U.S. Nuclear Energy Revival Boosts Power Stocks; Bright Outlook for Power ETFs

On May 23, U.S. President Trump strongly endorsed nuclear energy by signing an executive order to launch a nuclear energy revival plan. By 2050, it is expected that the nuclear power generation capacity in the U.S. will quadruple, stimulating the rise of nuclear-related stocks and power stocks in the U.S. The demand for electricity driven by AI is also on the rise, and investment firms suggest that the recent favorable nuclear policies will make power stocks a growth focus for the second half of the year. Investors are encouraged to consider U.S. power ETFs for long-term potential.
U.S. major indexes rebounded in May, and consumer confidence exceeded economists' expectations, contributing to the bullish sentiment in the stock market. Following Trump's signing of the nuclear revival order, power stocks continued to rise, showing signs of significant growth.
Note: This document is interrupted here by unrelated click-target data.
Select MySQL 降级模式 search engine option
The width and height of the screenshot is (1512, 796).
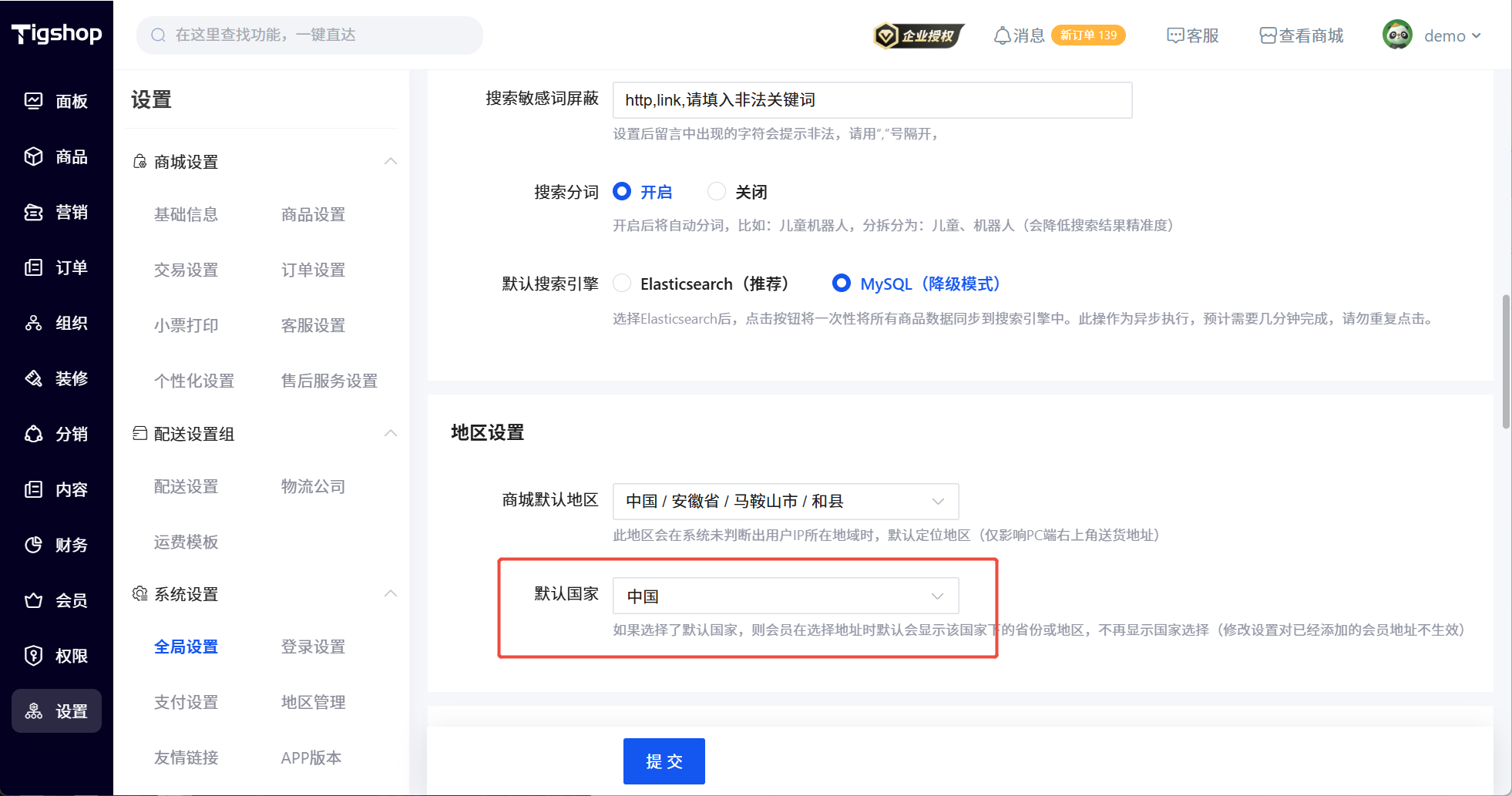(842, 284)
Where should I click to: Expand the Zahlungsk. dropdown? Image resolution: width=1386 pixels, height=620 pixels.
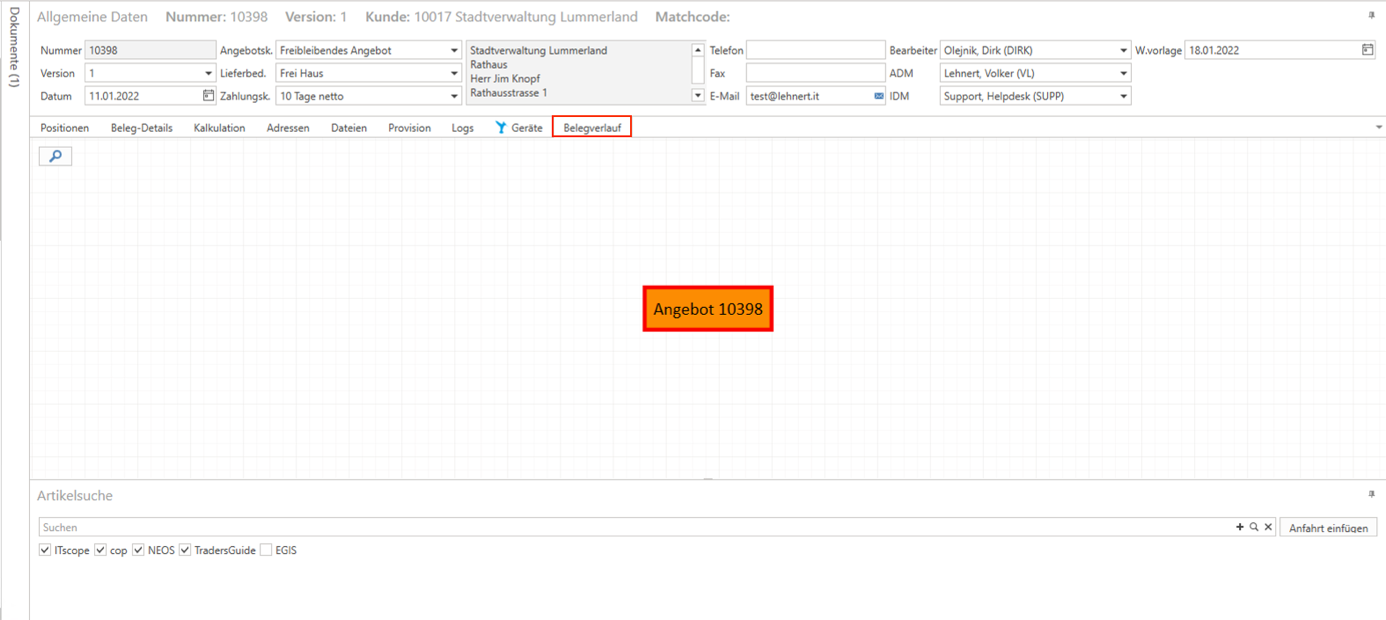454,96
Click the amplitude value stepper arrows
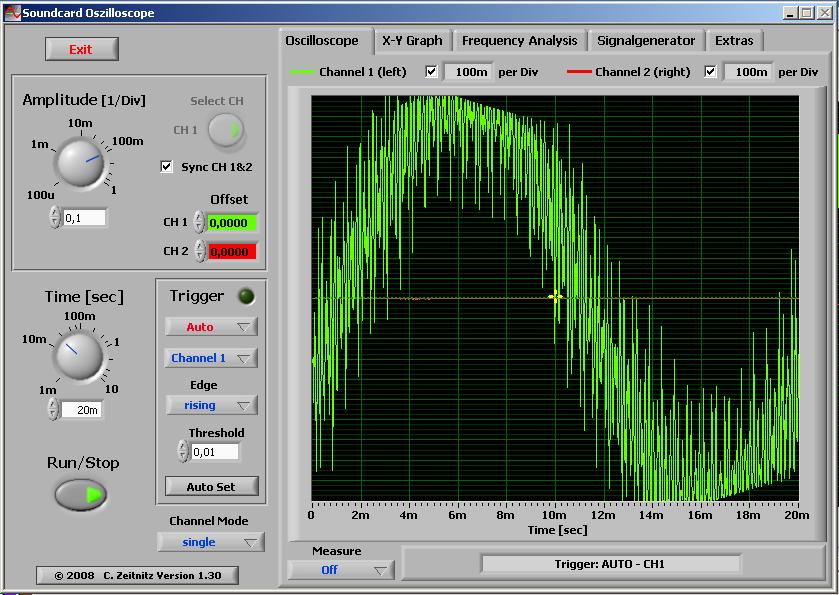The image size is (839, 595). click(54, 217)
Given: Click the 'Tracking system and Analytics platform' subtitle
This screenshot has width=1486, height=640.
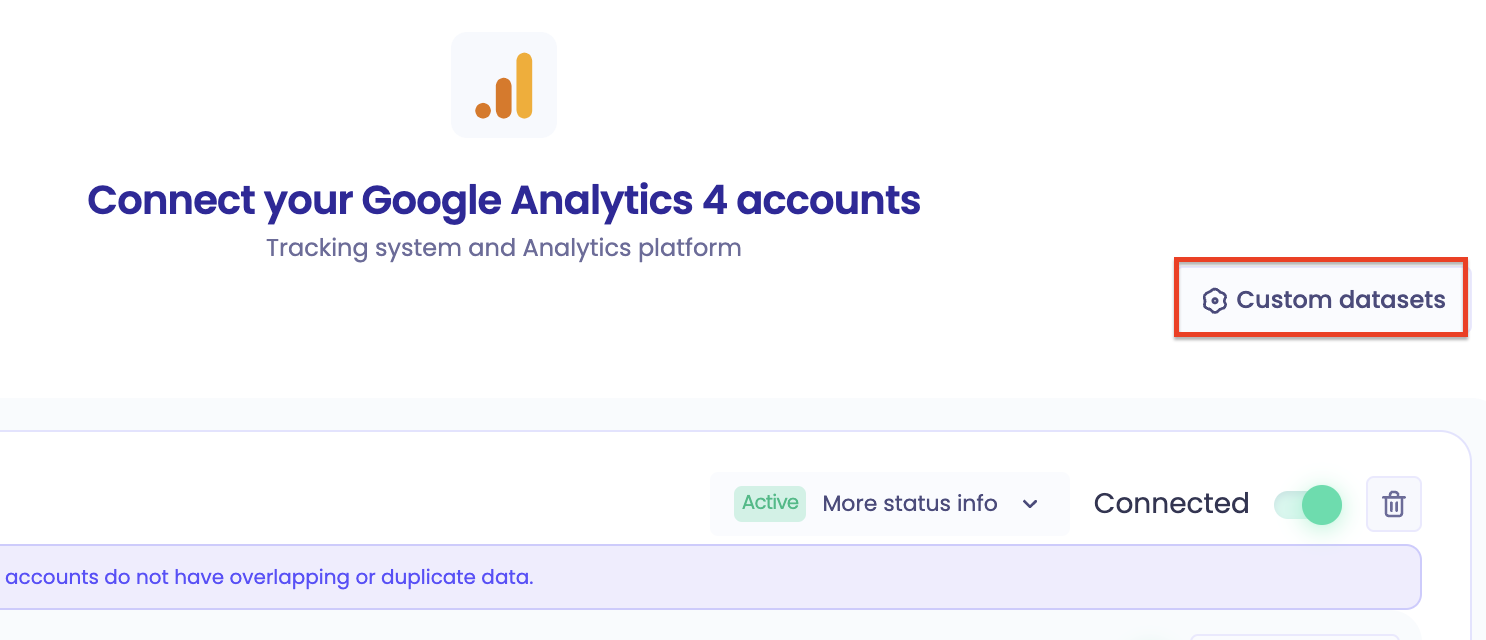Looking at the screenshot, I should pyautogui.click(x=504, y=247).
Market experts indicated that stocks benefiting from the nuclear revival plan include Eaton (ETN), Duke Energy (DUK), and Southern Company (SO). According to recent statistics, the Shin Kong U.S. Power Infrastructure ETF (009805) holds the highest proportion of U.S. nuclear stocks at 28.04%.
Experts recommend that investors optimistic about long-term prospects for U.S. nuclear power can utilize ETFs to engage in strategic deployments in this energy uptrend. Shin Kong Investment Trust suggests that power stocks will be the main battlefield for future investments with significant long-term growth potential.